Entries taken from a collection:
--- START ---

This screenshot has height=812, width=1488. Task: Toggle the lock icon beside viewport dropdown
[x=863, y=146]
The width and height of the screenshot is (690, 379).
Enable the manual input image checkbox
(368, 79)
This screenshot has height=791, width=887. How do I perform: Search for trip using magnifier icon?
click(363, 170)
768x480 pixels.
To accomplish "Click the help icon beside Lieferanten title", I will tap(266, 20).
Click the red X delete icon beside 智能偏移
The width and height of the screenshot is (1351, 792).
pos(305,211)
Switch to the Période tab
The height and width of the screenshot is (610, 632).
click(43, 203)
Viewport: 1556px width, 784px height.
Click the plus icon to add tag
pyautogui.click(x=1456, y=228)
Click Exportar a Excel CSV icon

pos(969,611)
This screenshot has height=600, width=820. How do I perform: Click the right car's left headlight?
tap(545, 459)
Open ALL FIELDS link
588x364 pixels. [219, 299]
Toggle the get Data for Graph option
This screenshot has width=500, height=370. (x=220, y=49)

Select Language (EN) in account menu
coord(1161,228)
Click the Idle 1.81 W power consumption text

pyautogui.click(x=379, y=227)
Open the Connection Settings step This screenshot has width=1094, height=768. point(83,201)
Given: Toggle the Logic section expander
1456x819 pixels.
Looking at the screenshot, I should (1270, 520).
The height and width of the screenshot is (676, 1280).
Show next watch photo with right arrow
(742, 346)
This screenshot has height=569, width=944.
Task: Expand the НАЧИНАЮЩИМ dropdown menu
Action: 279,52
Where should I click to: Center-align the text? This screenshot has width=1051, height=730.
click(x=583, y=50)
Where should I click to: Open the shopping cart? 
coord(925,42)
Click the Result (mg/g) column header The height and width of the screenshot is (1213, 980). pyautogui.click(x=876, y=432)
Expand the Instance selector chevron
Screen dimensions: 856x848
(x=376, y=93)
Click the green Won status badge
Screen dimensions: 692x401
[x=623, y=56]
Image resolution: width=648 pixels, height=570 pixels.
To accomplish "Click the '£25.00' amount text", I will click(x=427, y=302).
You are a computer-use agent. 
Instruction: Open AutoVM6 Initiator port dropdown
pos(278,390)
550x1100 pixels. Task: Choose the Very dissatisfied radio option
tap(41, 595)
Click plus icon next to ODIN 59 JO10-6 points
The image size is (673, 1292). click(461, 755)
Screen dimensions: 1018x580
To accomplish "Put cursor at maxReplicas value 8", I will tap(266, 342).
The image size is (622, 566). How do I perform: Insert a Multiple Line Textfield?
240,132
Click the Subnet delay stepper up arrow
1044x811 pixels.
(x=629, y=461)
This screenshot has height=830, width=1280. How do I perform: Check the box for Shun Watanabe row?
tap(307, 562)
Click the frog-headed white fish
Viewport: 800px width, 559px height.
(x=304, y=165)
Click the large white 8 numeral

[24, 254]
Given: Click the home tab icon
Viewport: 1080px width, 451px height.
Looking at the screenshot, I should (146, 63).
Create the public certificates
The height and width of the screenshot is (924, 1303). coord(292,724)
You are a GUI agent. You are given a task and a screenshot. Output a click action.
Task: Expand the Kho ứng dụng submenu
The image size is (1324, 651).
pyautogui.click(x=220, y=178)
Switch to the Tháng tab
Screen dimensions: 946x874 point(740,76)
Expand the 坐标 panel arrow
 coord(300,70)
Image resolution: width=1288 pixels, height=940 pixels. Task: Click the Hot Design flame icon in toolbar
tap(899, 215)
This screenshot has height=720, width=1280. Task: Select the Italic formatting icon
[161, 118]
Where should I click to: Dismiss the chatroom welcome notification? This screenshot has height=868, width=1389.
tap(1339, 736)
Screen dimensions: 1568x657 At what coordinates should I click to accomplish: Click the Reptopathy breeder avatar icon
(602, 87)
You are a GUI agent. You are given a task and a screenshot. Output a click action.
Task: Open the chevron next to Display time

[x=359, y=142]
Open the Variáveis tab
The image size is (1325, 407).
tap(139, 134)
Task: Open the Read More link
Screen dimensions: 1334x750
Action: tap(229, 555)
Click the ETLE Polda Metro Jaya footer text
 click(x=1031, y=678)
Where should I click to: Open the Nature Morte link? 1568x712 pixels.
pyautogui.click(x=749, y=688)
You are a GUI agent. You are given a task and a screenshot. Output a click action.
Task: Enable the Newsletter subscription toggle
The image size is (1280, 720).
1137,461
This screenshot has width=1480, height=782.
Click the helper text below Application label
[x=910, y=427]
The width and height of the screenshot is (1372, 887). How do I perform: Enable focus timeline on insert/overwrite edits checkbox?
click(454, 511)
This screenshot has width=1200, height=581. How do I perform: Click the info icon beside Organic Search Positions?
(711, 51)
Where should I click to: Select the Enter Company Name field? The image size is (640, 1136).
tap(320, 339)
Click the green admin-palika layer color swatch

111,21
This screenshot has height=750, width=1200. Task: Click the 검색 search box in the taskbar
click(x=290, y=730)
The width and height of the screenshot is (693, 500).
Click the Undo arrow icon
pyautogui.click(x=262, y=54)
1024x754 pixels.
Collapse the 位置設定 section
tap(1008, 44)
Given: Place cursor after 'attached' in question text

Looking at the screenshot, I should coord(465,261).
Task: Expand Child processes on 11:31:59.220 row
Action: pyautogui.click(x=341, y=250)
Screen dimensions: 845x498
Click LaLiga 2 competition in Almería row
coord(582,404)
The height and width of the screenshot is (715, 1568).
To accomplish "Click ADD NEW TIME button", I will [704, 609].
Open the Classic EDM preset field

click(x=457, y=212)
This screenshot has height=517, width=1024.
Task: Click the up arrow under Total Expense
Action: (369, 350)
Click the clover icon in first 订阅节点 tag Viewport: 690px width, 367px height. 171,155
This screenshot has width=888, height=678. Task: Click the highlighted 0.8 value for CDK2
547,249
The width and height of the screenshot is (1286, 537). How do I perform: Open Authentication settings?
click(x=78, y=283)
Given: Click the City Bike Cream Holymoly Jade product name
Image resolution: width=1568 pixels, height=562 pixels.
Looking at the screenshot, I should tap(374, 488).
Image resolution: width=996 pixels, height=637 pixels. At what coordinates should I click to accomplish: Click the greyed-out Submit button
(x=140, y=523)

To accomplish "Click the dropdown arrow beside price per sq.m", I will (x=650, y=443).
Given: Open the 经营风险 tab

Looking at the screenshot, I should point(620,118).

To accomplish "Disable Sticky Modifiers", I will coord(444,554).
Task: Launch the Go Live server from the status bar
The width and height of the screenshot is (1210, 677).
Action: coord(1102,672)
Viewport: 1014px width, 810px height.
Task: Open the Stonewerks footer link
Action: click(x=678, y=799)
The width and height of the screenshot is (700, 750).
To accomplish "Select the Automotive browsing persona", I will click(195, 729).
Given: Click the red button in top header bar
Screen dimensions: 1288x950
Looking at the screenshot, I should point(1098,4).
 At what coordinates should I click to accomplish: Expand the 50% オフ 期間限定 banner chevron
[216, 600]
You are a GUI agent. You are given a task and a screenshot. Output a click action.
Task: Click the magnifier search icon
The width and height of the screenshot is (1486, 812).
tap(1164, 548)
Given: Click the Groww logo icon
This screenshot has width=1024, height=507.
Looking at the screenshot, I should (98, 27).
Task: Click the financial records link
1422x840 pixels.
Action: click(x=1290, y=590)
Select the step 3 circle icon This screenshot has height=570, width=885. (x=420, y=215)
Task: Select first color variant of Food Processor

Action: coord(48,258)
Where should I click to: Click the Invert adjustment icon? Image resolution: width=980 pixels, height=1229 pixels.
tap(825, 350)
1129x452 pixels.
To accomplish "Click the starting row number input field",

--- END ---

Your reply should hold all the entries, each repeated without a single change.

**Answer area:**
This screenshot has height=812, width=1488. Task: Toggle the lock icon beside viewport dropdown
[x=863, y=146]
The width and height of the screenshot is (690, 379).
Enable the manual input image checkbox
(368, 79)
This screenshot has height=791, width=887. How do I perform: Search for trip using magnifier icon?
click(363, 170)
768x480 pixels.
To accomplish "Click the help icon beside Lieferanten title", I will tap(266, 20).
Click the red X delete icon beside 智能偏移
The width and height of the screenshot is (1351, 792).
pos(305,211)
Switch to the Période tab
The height and width of the screenshot is (610, 632).
click(43, 203)
Viewport: 1556px width, 784px height.
Click the plus icon to add tag
pyautogui.click(x=1456, y=228)
Click Exportar a Excel CSV icon

pos(969,611)
This screenshot has height=600, width=820. How do I perform: Click the right car's left headlight?
tap(545, 459)
Open ALL FIELDS link
588x364 pixels. [219, 299]
Toggle the get Data for Graph option
This screenshot has width=500, height=370. (x=220, y=49)

Select Language (EN) in account menu
coord(1161,228)
Click the Idle 1.81 W power consumption text

pyautogui.click(x=379, y=227)
Open the Connection Settings step This screenshot has width=1094, height=768. point(83,201)
Given: Toggle the Logic section expander
1456x819 pixels.
Looking at the screenshot, I should (1270, 520).
The height and width of the screenshot is (676, 1280).
Show next watch photo with right arrow
(742, 346)
This screenshot has height=569, width=944.
Task: Expand the НАЧИНАЮЩИМ dropdown menu
Action: 279,52
Where should I click to: Center-align the text? This screenshot has width=1051, height=730.
click(x=583, y=50)
Where should I click to: Open the shopping cart? 
coord(925,42)
Click the Result (mg/g) column header The height and width of the screenshot is (1213, 980). pyautogui.click(x=876, y=432)
Expand the Instance selector chevron
Screen dimensions: 856x848
(x=376, y=93)
Click the green Won status badge
Screen dimensions: 692x401
[x=623, y=56]
Image resolution: width=648 pixels, height=570 pixels.
To accomplish "Click the '£25.00' amount text", I will click(x=427, y=302).
You are a computer-use agent. 
Instruction: Open AutoVM6 Initiator port dropdown
pos(278,390)
550x1100 pixels. Task: Choose the Very dissatisfied radio option
tap(41, 595)
Click plus icon next to ODIN 59 JO10-6 points
The image size is (673, 1292). click(461, 755)
Screen dimensions: 1018x580
To accomplish "Put cursor at maxReplicas value 8", I will tap(266, 342).
The image size is (622, 566). How do I perform: Insert a Multiple Line Textfield?
240,132
Click the Subnet delay stepper up arrow
1044x811 pixels.
(x=629, y=461)
This screenshot has height=830, width=1280. How do I perform: Check the box for Shun Watanabe row?
tap(307, 562)
Click the frog-headed white fish
Viewport: 800px width, 559px height.
(x=304, y=165)
Click the large white 8 numeral

[24, 254]
Given: Click the home tab icon
Viewport: 1080px width, 451px height.
Looking at the screenshot, I should (146, 63).
Create the public certificates
The height and width of the screenshot is (924, 1303). coord(292,724)
You are a GUI agent. You are given a task and a screenshot. Output a click action.
Task: Expand the Kho ứng dụng submenu
The image size is (1324, 651).
pyautogui.click(x=220, y=178)
Switch to the Tháng tab
Screen dimensions: 946x874 point(740,76)
Expand the 坐标 panel arrow
 coord(300,70)
Image resolution: width=1288 pixels, height=940 pixels. Task: Click the Hot Design flame icon in toolbar
tap(899, 215)
This screenshot has height=720, width=1280. Task: Select the Italic formatting icon
[161, 118]
Where should I click to: Dismiss the chatroom welcome notification? This screenshot has height=868, width=1389.
tap(1339, 736)
Screen dimensions: 1568x657 At what coordinates should I click to accomplish: Click the Reptopathy breeder avatar icon
(602, 87)
You are a GUI agent. You are given a task and a screenshot. Output a click action.
Task: Open the chevron next to Display time

[x=359, y=142]
Open the Variáveis tab
The image size is (1325, 407).
tap(139, 134)
Task: Open the Read More link
Screen dimensions: 1334x750
Action: tap(229, 555)
Click the ETLE Polda Metro Jaya footer text
 click(x=1031, y=678)
Where should I click to: Open the Nature Morte link? 1568x712 pixels.
pyautogui.click(x=749, y=688)
You are a GUI agent. You are given a task and a screenshot. Output a click action.
Task: Enable the Newsletter subscription toggle
The image size is (1280, 720).
1137,461
This screenshot has width=1480, height=782.
Click the helper text below Application label
[x=910, y=427]
The width and height of the screenshot is (1372, 887). How do I perform: Enable focus timeline on insert/overwrite edits checkbox?
click(454, 511)
This screenshot has width=1200, height=581. How do I perform: Click the info icon beside Organic Search Positions?
(711, 51)
Where should I click to: Select the Enter Company Name field? The image size is (640, 1136).
tap(320, 339)
Click the green admin-palika layer color swatch

111,21
This screenshot has height=750, width=1200. Task: Click the 검색 search box in the taskbar
click(x=290, y=730)
The width and height of the screenshot is (693, 500).
Click the Undo arrow icon
pyautogui.click(x=262, y=54)
1024x754 pixels.
Collapse the 位置設定 section
tap(1008, 44)
Given: Place cursor after 'attached' in question text

Looking at the screenshot, I should coord(465,261).
Task: Expand Child processes on 11:31:59.220 row
Action: pyautogui.click(x=341, y=250)
Screen dimensions: 845x498
Click LaLiga 2 competition in Almería row
coord(582,404)
The height and width of the screenshot is (715, 1568).
To accomplish "Click ADD NEW TIME button", I will [704, 609].
Open the Classic EDM preset field

click(x=457, y=212)
This screenshot has height=517, width=1024.
Task: Click the up arrow under Total Expense
Action: (369, 350)
Click the clover icon in first 订阅节点 tag Viewport: 690px width, 367px height. 171,155
This screenshot has width=888, height=678. Task: Click the highlighted 0.8 value for CDK2
547,249
The width and height of the screenshot is (1286, 537). How do I perform: Open Authentication settings?
click(x=78, y=283)
Given: Click the City Bike Cream Holymoly Jade product name
Image resolution: width=1568 pixels, height=562 pixels.
Looking at the screenshot, I should tap(374, 488).
Image resolution: width=996 pixels, height=637 pixels. At what coordinates should I click to accomplish: Click the greyed-out Submit button
(x=140, y=523)

To accomplish "Click the dropdown arrow beside price per sq.m", I will (x=650, y=443).
Given: Open the 经营风险 tab

Looking at the screenshot, I should point(620,118).

To accomplish "Disable Sticky Modifiers", I will coord(444,554).
Task: Launch the Go Live server from the status bar
The width and height of the screenshot is (1210, 677).
Action: coord(1102,672)
Viewport: 1014px width, 810px height.
Task: Open the Stonewerks footer link
Action: click(x=678, y=799)
The width and height of the screenshot is (700, 750).
To accomplish "Select the Automotive browsing persona", I will click(195, 729).
Given: Click the red button in top header bar
Screen dimensions: 1288x950
Looking at the screenshot, I should point(1098,4).
 At what coordinates should I click to accomplish: Expand the 50% オフ 期間限定 banner chevron
[216, 600]
You are a GUI agent. You are given a task and a screenshot. Output a click action.
Task: Click the magnifier search icon
The width and height of the screenshot is (1486, 812).
tap(1164, 548)
Given: Click the Groww logo icon
This screenshot has width=1024, height=507.
Looking at the screenshot, I should (98, 27).
Task: Click the financial records link
1422x840 pixels.
Action: click(x=1290, y=590)
Select the step 3 circle icon This screenshot has height=570, width=885. (x=420, y=215)
Task: Select first color variant of Food Processor

Action: coord(48,258)
Where should I click to: Click the Invert adjustment icon? Image resolution: width=980 pixels, height=1229 pixels.
tap(825, 350)
1129x452 pixels.
To accomplish "Click the starting row number input field",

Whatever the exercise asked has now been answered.